Imagine creating a treatment plan for a patient on the other side of the world, or testing a drug without ever putting subjects at risk. 3D modeling and simulation tools have opened the door to a new age of healthcare. Operations like the Living Heart Project are uniting industry-leading researchers, educators, and technology manufacturers to reach a higher standard for personalized medicine. Leveraging advanced modeling and simulation capabilities, the Living Heart Project has developed highly accurate, validated models of the human heart which can be personalized by patients’ unique traits and conditions.
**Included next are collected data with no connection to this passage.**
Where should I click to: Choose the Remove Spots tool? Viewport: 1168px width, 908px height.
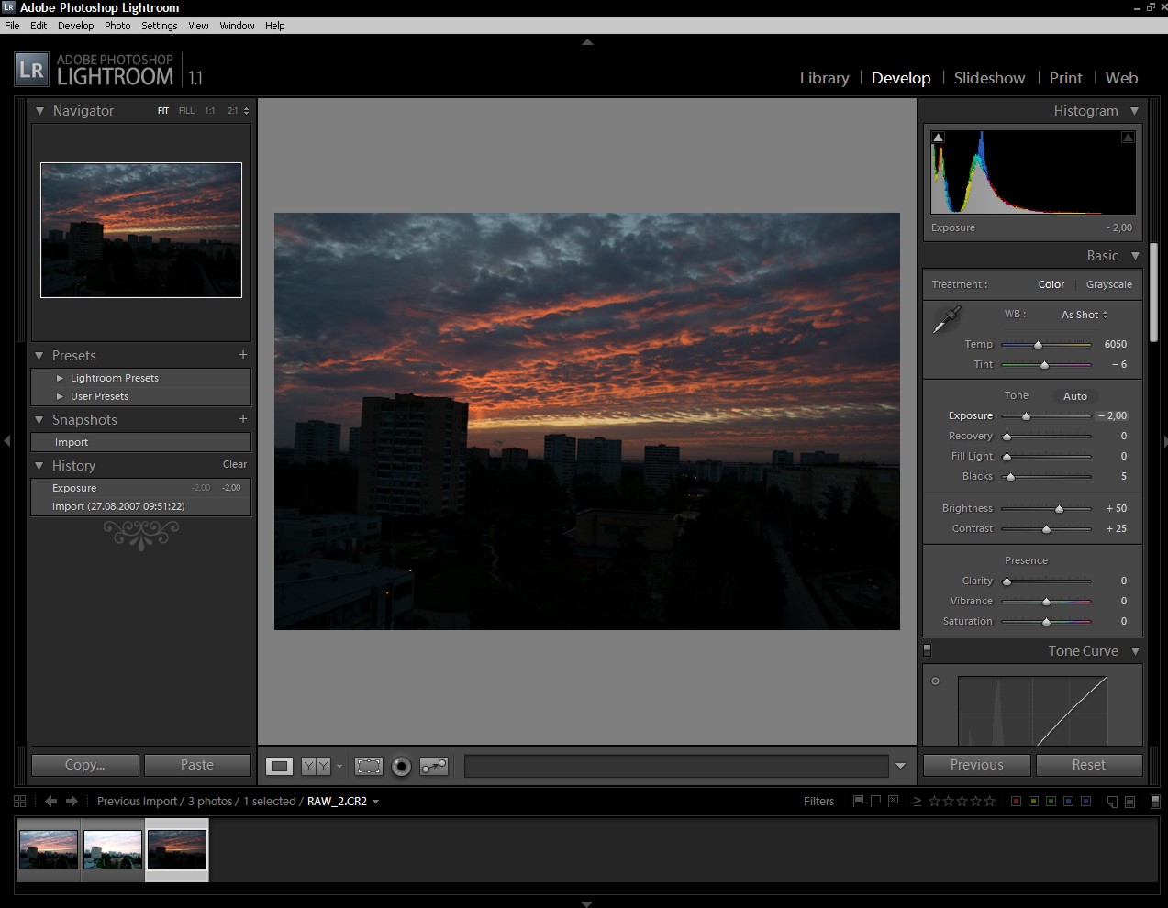pos(434,766)
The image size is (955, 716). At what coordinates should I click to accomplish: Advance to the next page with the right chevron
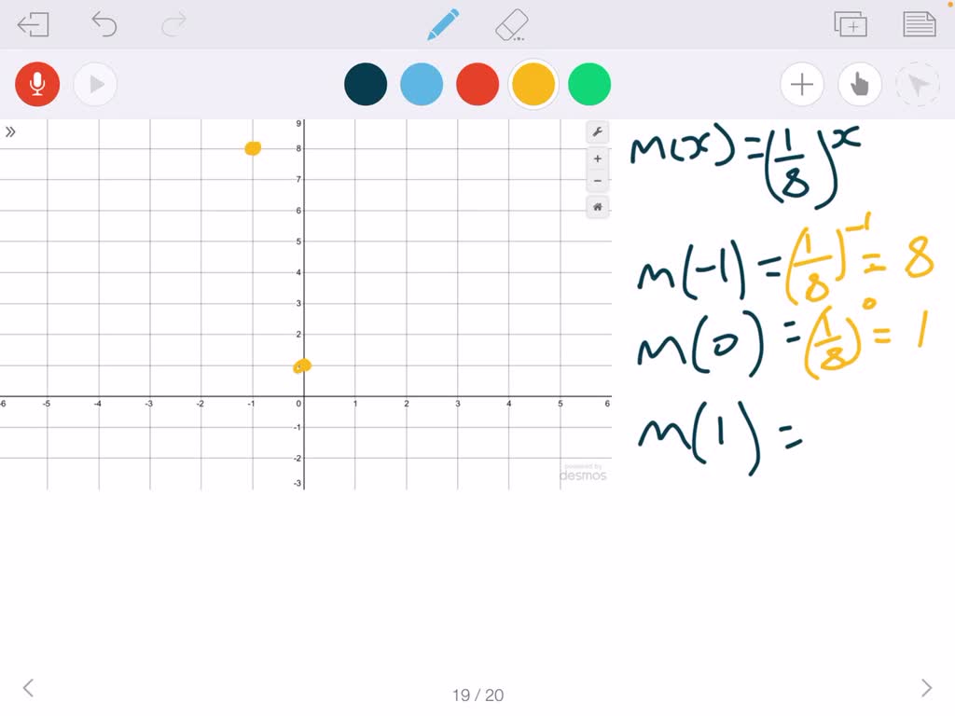click(926, 688)
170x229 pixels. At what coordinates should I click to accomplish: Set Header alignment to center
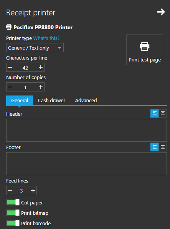click(x=163, y=113)
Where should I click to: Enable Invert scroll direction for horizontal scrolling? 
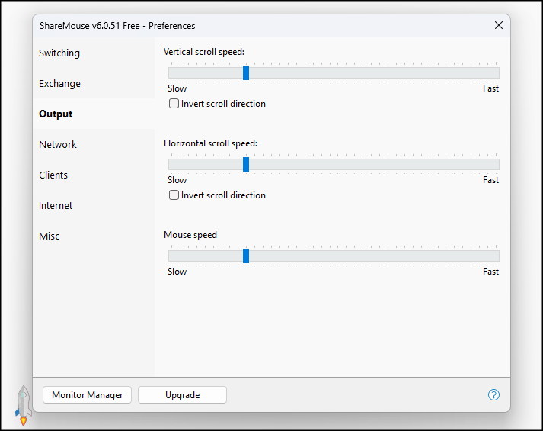coord(174,195)
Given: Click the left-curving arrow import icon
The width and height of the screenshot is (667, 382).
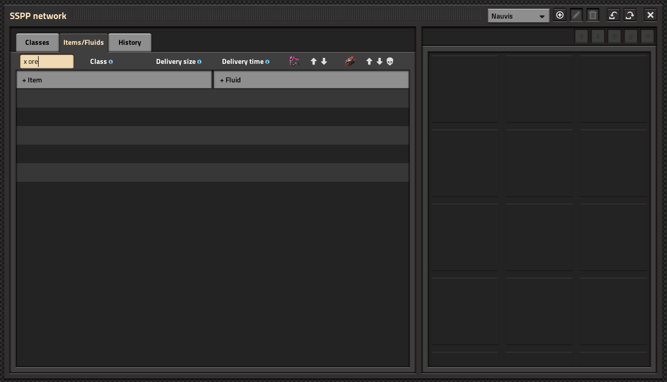Looking at the screenshot, I should pyautogui.click(x=613, y=15).
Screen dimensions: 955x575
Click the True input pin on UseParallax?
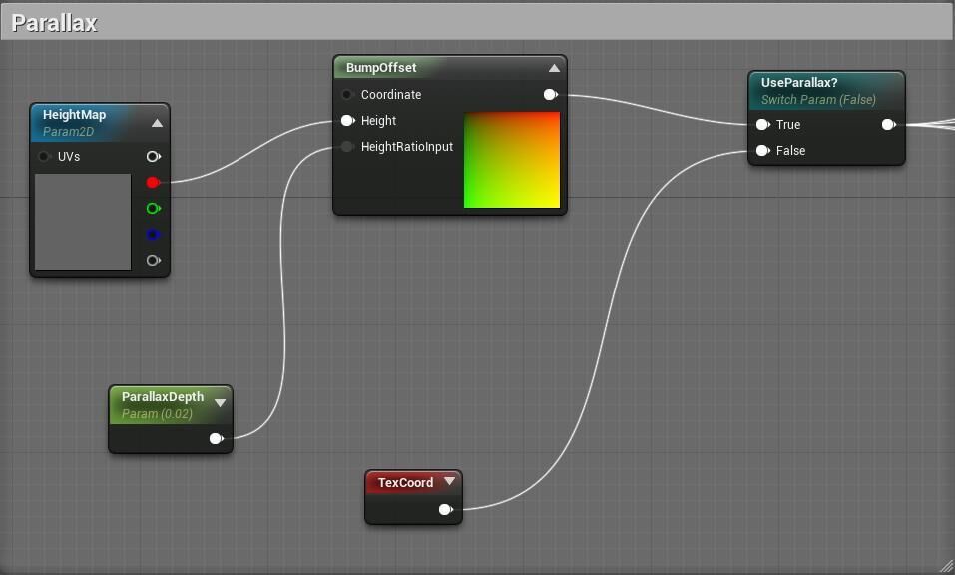(x=762, y=125)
The Living Heart Project is a growing ecosystem that is fueling the collaborative development of commercially available heart models and exploring novel digital therapies.
Today, life sciences organizations are harnessing modeling and simulation tools backed by the latest HPC innovations to virtually analyze their patients’ health records, plan therapies, and practice surgical procedures. These realistic models will serve as a common technology base for education and training, medical device design, testing, clinical diagnosis, and regulatory science—working to both enhance and accelerate patient care.
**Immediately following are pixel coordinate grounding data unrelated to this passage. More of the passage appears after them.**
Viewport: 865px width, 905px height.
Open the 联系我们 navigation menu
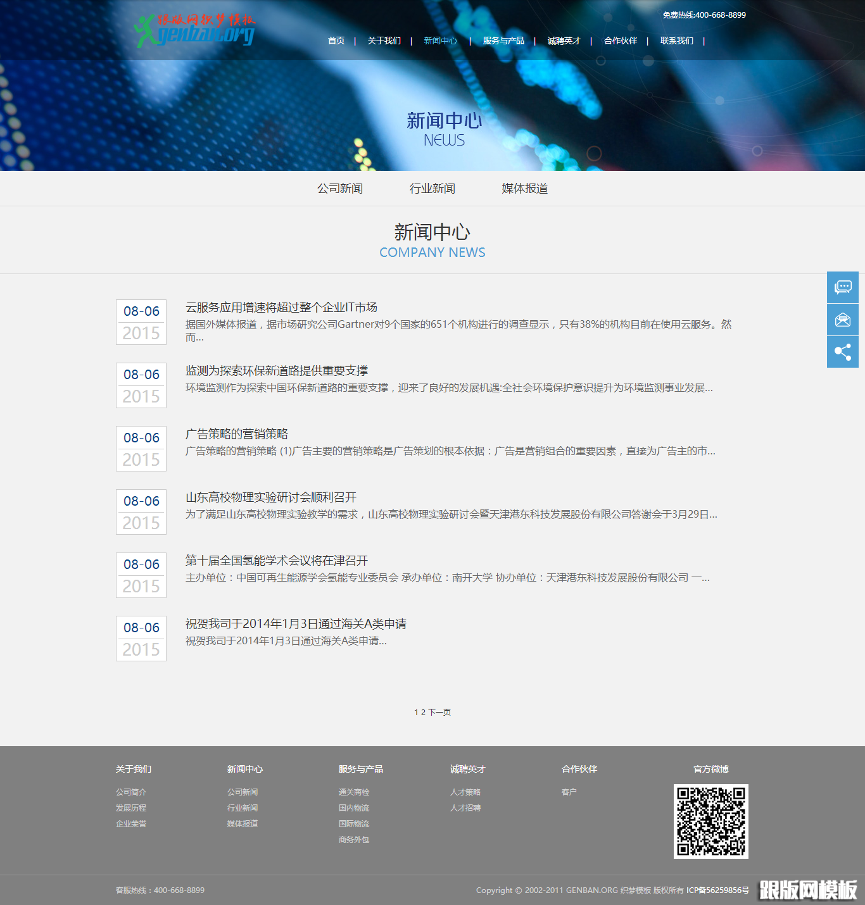coord(677,41)
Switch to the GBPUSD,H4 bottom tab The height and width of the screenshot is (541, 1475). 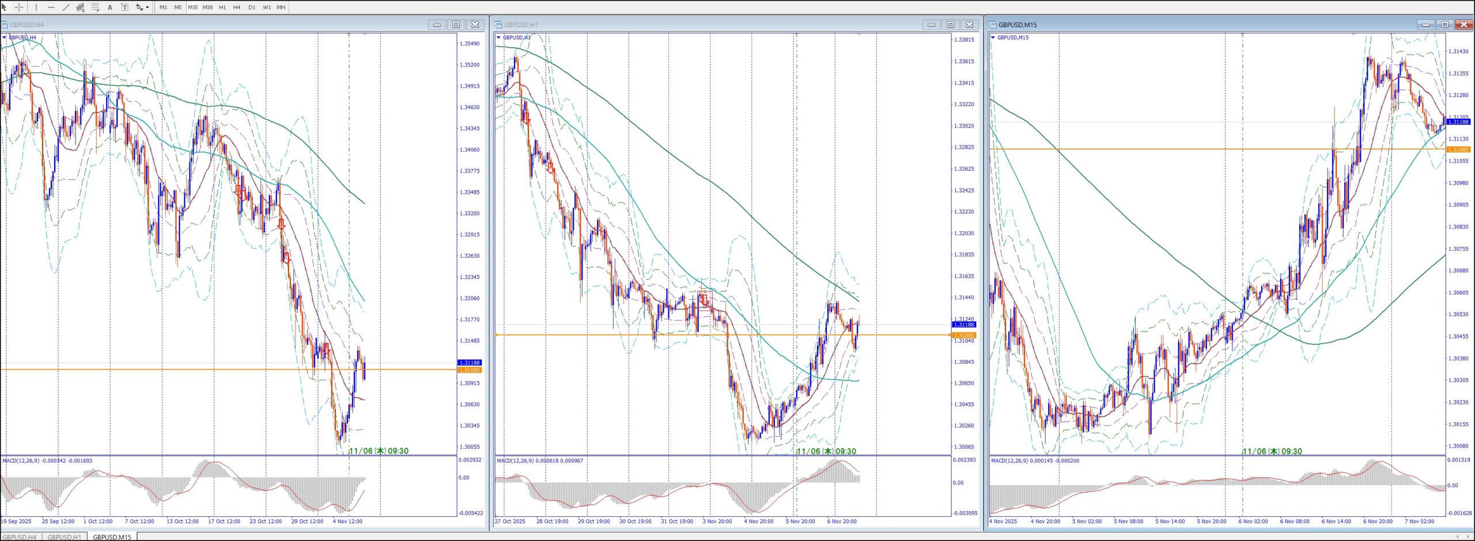point(20,537)
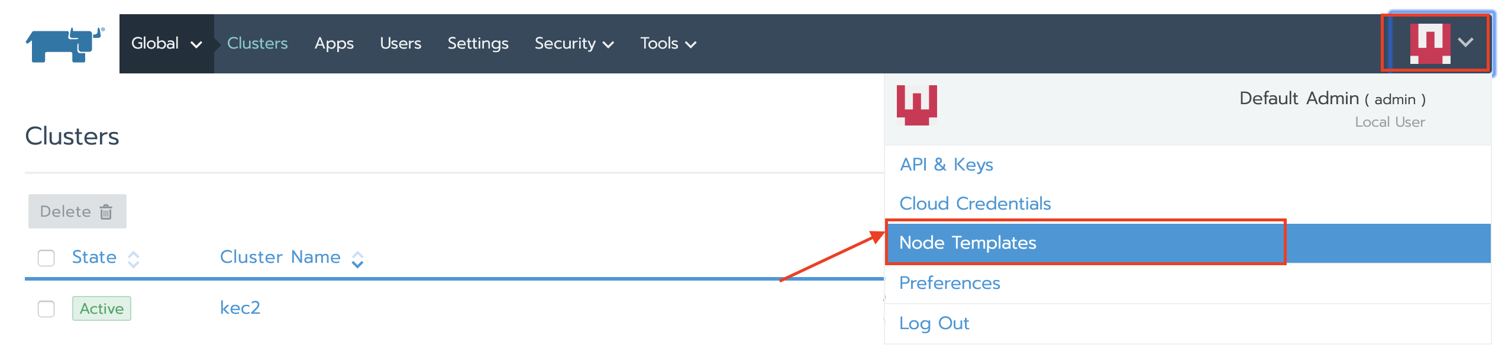Click Log Out in user menu
Image resolution: width=1505 pixels, height=354 pixels.
(x=934, y=323)
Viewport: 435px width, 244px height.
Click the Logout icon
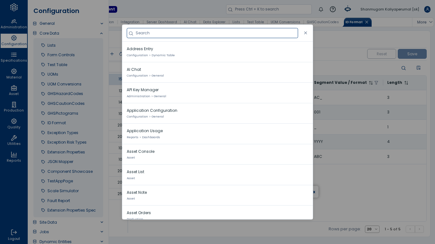tap(14, 235)
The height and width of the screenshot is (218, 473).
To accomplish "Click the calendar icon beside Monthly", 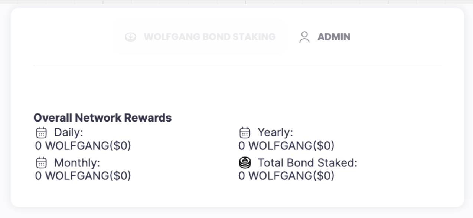I will [x=41, y=163].
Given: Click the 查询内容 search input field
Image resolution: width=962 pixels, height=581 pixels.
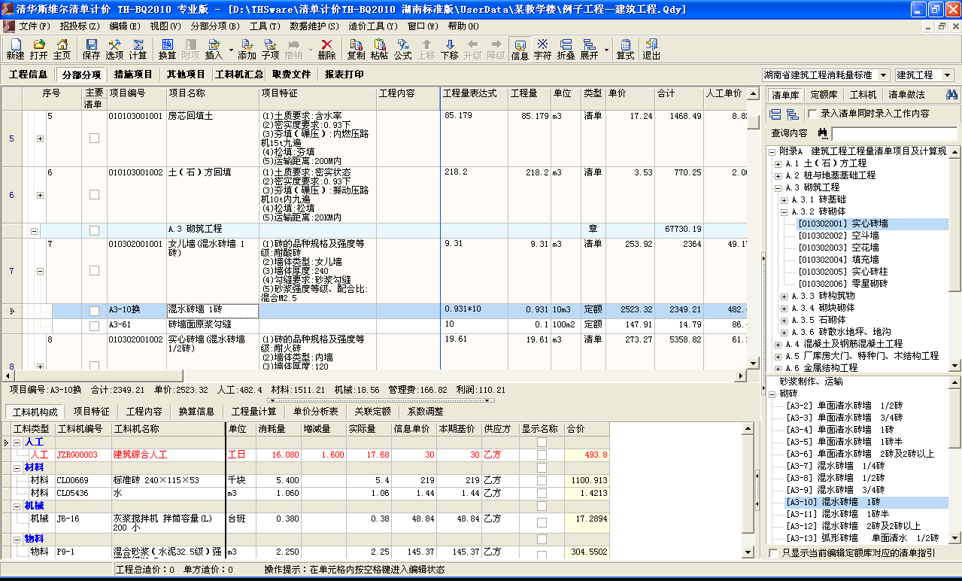Looking at the screenshot, I should pos(894,133).
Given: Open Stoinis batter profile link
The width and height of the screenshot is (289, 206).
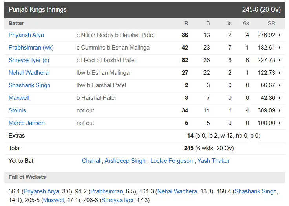Looking at the screenshot, I should coord(17,110).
Next-generation technology for modern healthcare
Source: The UberCloud
The latest Living Heart Project, a study on drug-induced heart arrhythmias, resulted from the cooperation between Stanford University, Dassault Systèmes, UberCloud, Hewlett Packard Enterprise (HPE), and Advania. The collaboration received three prestigious HPC awards during SC17.
The Living Matter Laboratory of Stanford University is now using HPC simulations to study the potentially lethal side effects of drugs—such as heart arrhythmias, which occur when electrical activity in the heart turns chaotic. Utilizing a multi-scale 3D model, researchers can monitor blood circulation and predict the risk of drug-induced arrhythmias, based on a variety of cell types within the tissue. The model allows researchers to assess the response of new drug compounds (like Quinidine – below) quickly and cost-effectively before it is released on the market.